Washington: A Loyola University obesity specialist has rebuked recent studies suggesting that diet sodas negatively impact your waistline.
According to Jessica Bartfield, MD, the extra-calorie food consumed along with diet soda is the main culprit behind people gaining a few pounds.
“I suspect that people are likely drinking those diet sodas to wash down high fat and high-calorie fast food or take-out meals, not as a complement to a healthy meal prepared at home or to quench a thirst after a tough workout, ” she said.
One of these studies, presented at the American Diabetes Association in June, associated diet soda consumption with a waistline size increase 70 percent greater than non-users.
Another study found that after three months of eating food containing aspartame, mice had higher blood sugar levels than rodents who ate regular food.
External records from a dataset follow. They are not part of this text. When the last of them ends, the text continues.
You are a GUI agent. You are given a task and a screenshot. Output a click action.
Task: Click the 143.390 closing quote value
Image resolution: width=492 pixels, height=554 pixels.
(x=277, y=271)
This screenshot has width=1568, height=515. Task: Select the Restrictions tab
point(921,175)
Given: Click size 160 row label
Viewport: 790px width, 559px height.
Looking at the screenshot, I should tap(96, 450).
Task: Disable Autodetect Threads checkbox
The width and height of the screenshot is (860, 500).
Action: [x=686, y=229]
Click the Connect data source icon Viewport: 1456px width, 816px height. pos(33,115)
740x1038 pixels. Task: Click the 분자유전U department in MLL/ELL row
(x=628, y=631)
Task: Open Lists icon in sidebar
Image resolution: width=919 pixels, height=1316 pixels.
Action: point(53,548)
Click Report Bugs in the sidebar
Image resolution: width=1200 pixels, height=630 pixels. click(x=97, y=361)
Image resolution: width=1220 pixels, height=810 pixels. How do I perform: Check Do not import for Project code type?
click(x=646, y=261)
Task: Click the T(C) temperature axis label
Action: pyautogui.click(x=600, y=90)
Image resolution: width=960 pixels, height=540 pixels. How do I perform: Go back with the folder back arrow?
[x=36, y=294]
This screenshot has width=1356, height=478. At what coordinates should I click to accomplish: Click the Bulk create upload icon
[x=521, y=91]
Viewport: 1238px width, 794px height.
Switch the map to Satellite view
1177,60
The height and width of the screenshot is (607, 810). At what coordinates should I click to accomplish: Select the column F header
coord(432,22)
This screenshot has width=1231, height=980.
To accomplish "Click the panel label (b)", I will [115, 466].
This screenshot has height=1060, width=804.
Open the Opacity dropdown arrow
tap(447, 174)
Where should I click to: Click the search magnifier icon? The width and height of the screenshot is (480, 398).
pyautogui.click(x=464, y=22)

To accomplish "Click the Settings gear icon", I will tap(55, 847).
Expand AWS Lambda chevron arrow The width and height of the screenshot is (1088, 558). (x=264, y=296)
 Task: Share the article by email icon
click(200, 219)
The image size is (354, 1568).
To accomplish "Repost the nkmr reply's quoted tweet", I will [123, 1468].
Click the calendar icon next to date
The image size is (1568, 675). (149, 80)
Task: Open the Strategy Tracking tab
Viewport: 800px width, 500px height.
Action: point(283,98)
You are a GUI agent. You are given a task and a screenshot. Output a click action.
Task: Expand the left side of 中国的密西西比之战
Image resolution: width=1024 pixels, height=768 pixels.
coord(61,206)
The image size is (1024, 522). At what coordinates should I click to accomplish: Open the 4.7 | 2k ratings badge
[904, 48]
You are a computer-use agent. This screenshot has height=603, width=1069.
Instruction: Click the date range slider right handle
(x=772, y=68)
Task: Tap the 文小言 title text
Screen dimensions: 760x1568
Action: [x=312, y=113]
Researchers concluded that aspartame could trigger the appetite but not satisfy it, leading you to eat more in general.
“The association studies are significant and provocative, but don’t prove cause and effect,” said Bartfield.
“Although these studies controlled for many factors, such as age, physical activity, calories consumed and smoking, there are still a tremendous number of factors such as dietary patters, sleep, genetics, and medication use that account for the metabolic syndome/weight gain,” she added.
Bartfield, however, cautions people to keep it to one or two diet sodas per day.